Pionnier de l’étude des « cultures animales », le naturaliste japonais Kinji Imanishi a puissamment contribué à la pensée écologiste. Une approche empathique de la nature vivante, à rebours de la culture scientifique occidentale.

L’Occident a vidé le monde de ses présences, pas seulement avec son modèle économique mais aussi avec ses mots et ses concepts. Sa vision mécanique a appauvri le réel. Ses dualismes opposant nature et culture ont légitimé la destruction du vivant. Et alors que s’est achevée la COP15, force est de constater que nous traînons un boulet conceptuel, une approche biaisée, héritière de la pensée des Modernes.

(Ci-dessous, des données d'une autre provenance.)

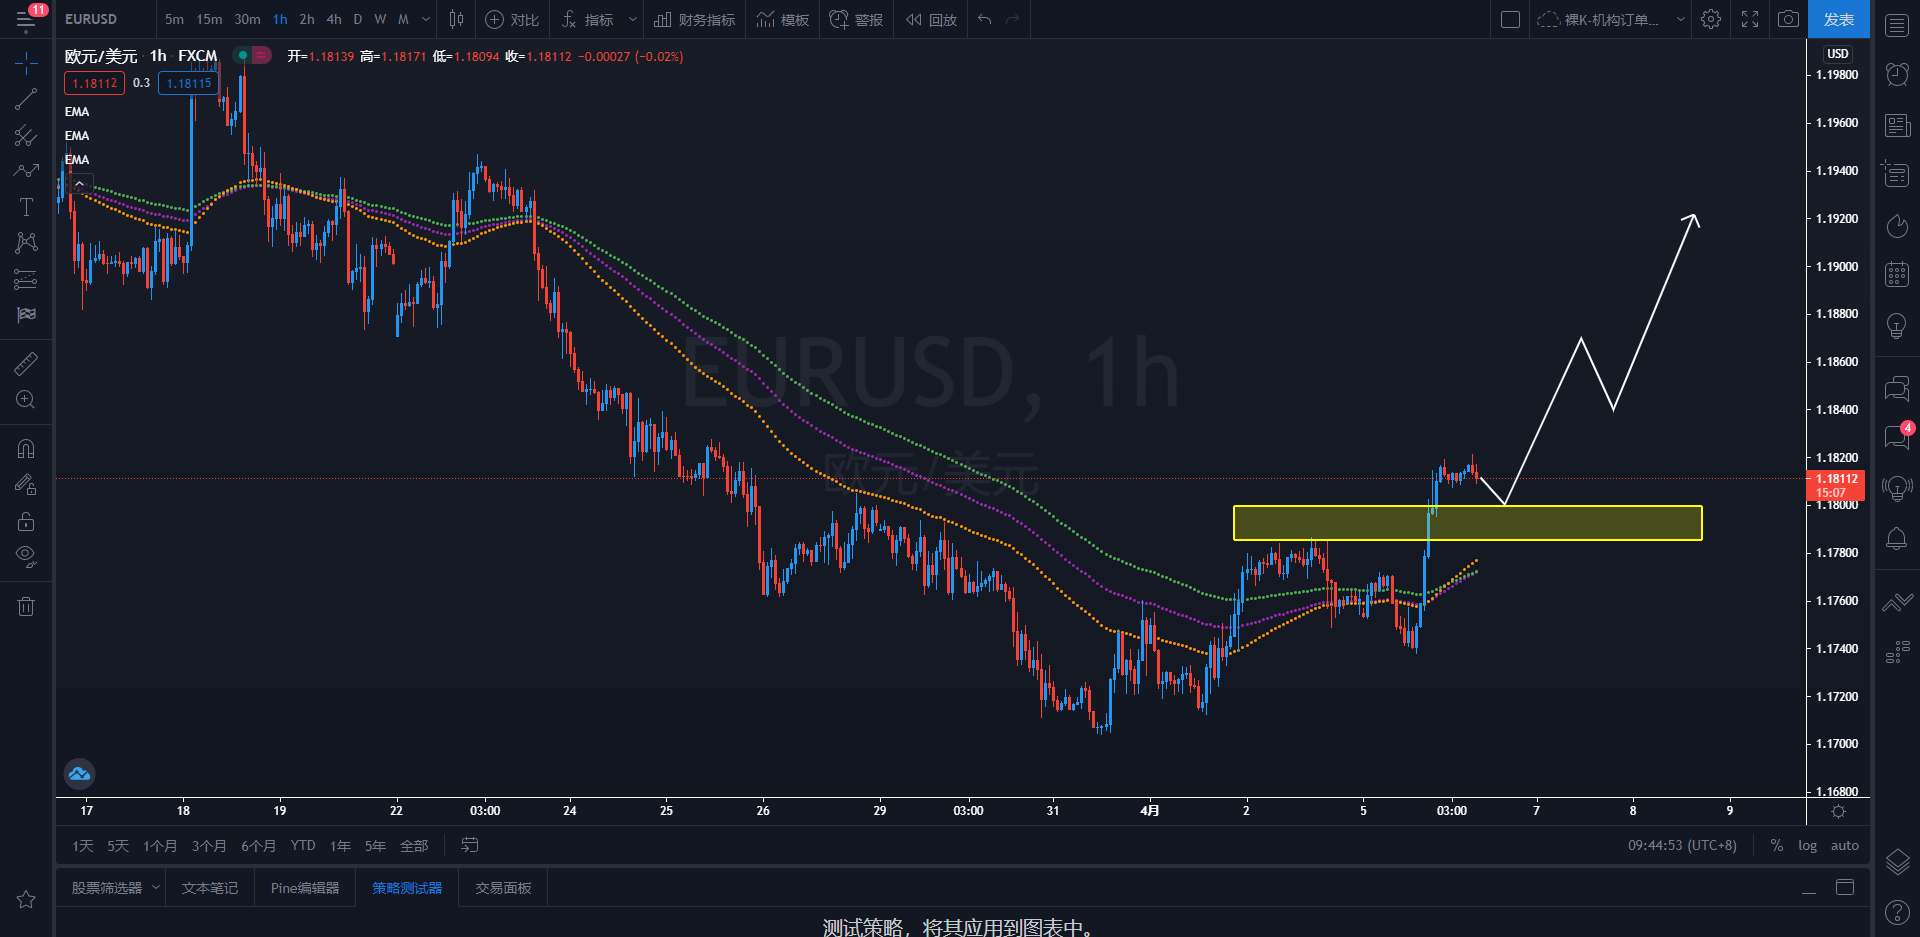The width and height of the screenshot is (1920, 937).
Task: Click the yellow highlighted rectangle zone
Action: 1467,523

On parle abstraitement de la « biodiversité » comme d’un process à gérer. On évoque une nature extérieure à nous. On s’érige en maître du vivant. Mais le sol se dérobe sous nos pieds et nos conceptions correspondent de moins en moins à la réalité de la vie sur Terre, à son foisonnement, à son interrelation.

Dans cette période trouble, la redécouverte récente du penseur japonais Kinji Imanishi (1902-1992) peut nous apporter des clés. Méconnu en France, ce grand naturaliste, primatologue et entomologiste est un pionnier mondial de l’écologie. Sa philosophie a établi une nouvelle manière d’appréhender notre relation au vivant dès les années 1940, en porte-à-faux complet avec certaines approches occidentales et néodarwinistes.
Une éthique du soin et de l’attention

Contre une vision réductrice de l’évolution, réglée uniquement par la concurrence, les mutations génétiques et la sélection naturelle, Imanishi défend une nature source d’harmonie et de coopération. Contre un homme monade, déconnecté du monde, seul à avoir une âme, il prône l’interconnexion entre tous les êtres vivants et leur environnement. Les espèces s’emboîtent dans un grand ensemble organique, une même famille « tous liés les uns aux autres, de près ou de loin ».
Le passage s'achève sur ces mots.